REQUIREMENT
If pictures appear among the lines below, leave them out while you return exactly the lines from the one with "The width and" through the one with "Viewport: 1155px width, 721px height.".

━━━━━ INFORMATION GIVEN ━━━━━

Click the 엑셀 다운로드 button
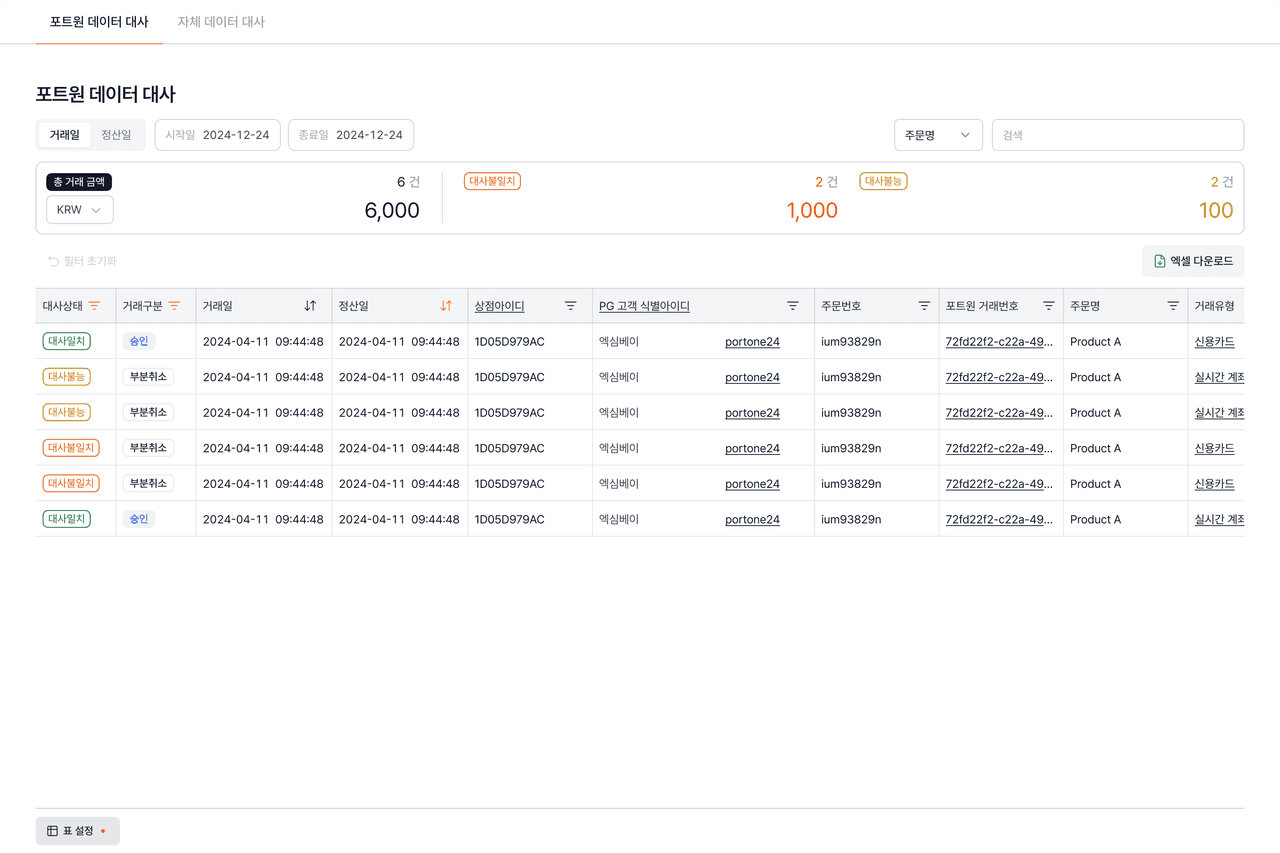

━━━━━
━━━━━ INFORMATION GIVEN ━━━━━

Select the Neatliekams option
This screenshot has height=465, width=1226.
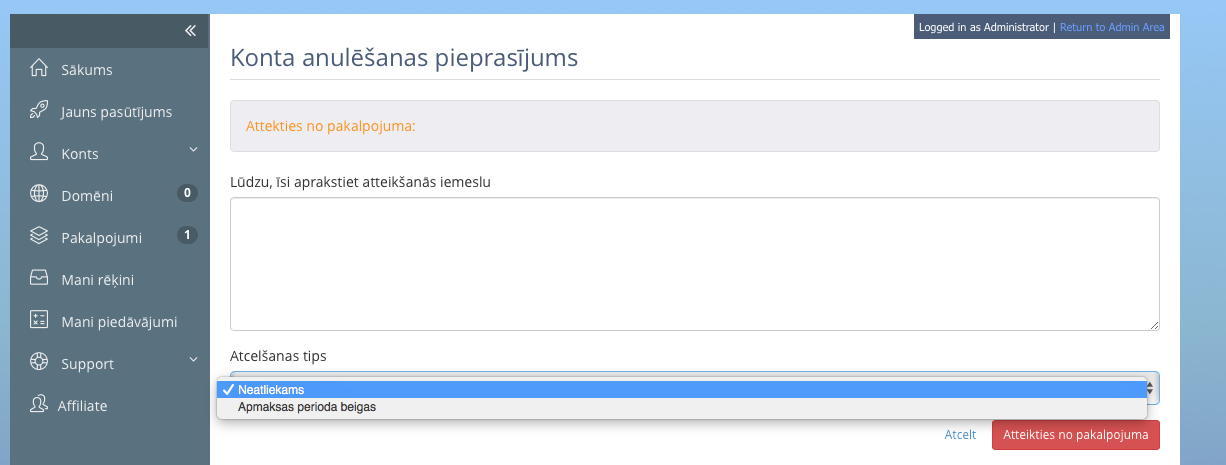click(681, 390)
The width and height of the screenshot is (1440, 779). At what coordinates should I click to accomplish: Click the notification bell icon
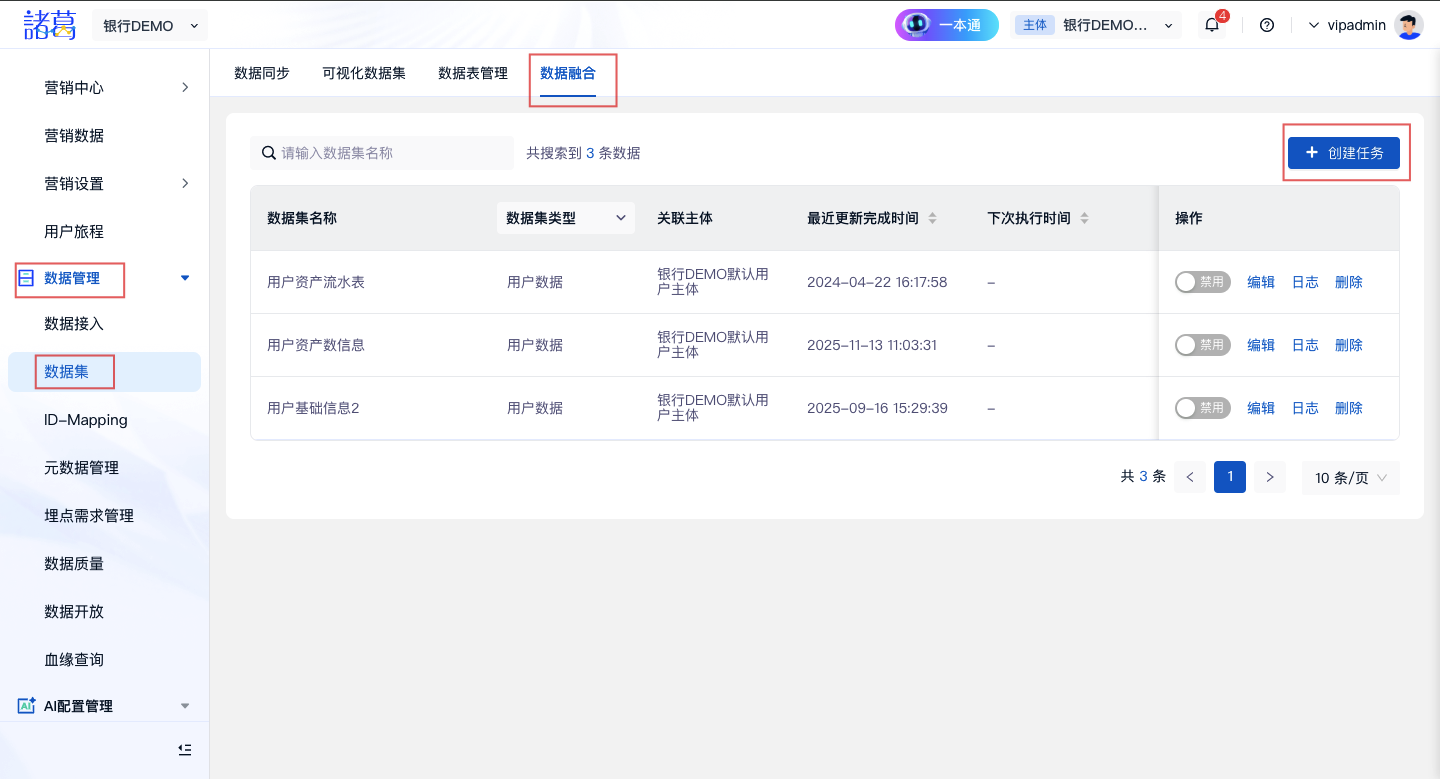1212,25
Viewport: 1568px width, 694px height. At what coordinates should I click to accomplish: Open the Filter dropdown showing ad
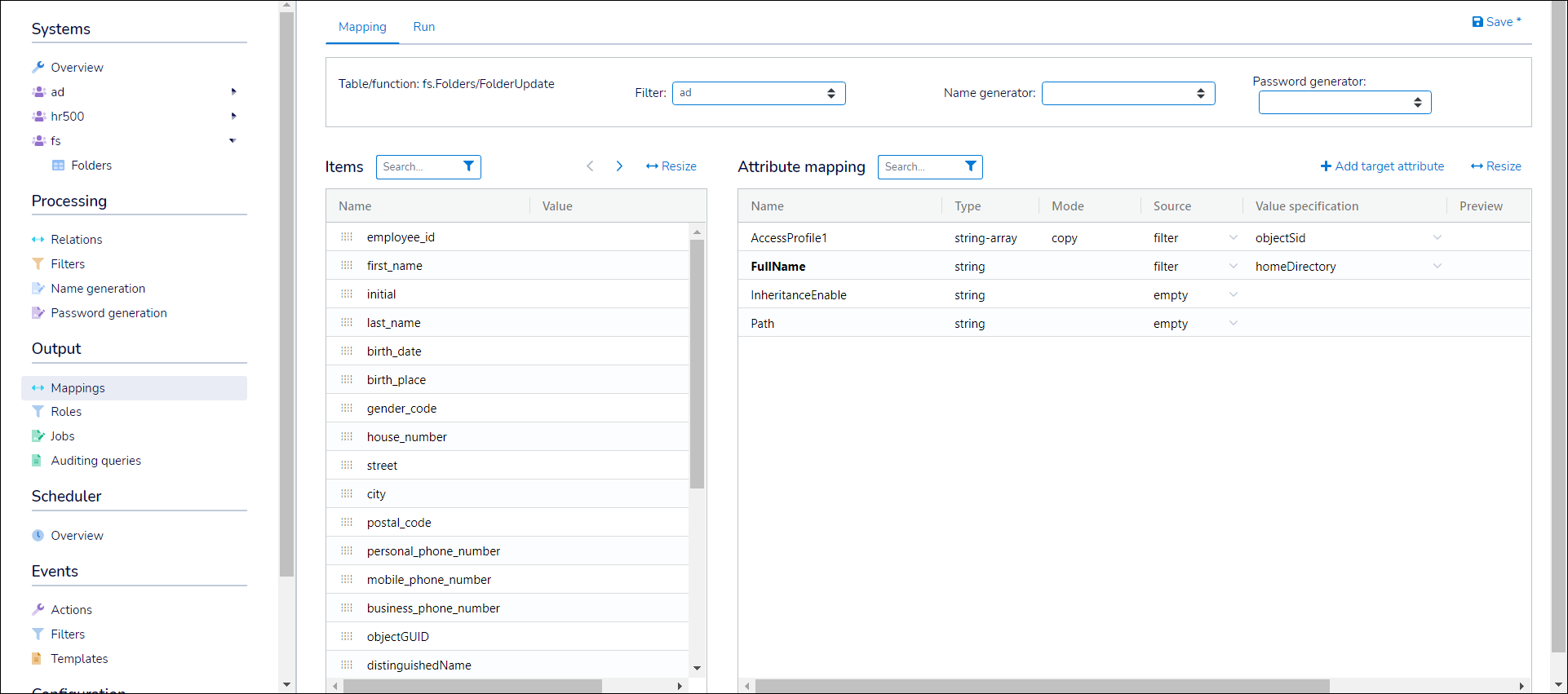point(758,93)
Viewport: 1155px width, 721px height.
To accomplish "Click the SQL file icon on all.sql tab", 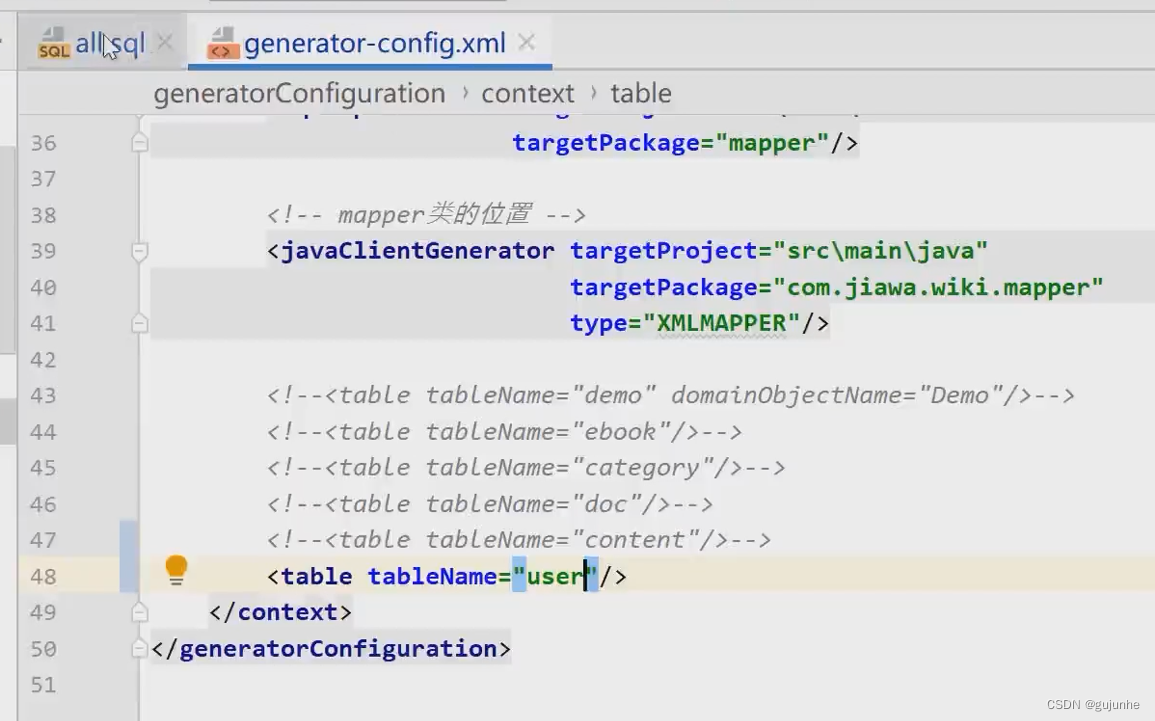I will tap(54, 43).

━━━━━

EXERCISE RESPONSE
The width and height of the screenshot is (1440, 779). At what coordinates should I click to accomplish: Click the notification bell icon
1212,25
Viewport: 1568px width, 694px height. At what coordinates should I click to accomplish: Open the Filter dropdown showing ad
point(758,93)
Viewport: 1155px width, 721px height.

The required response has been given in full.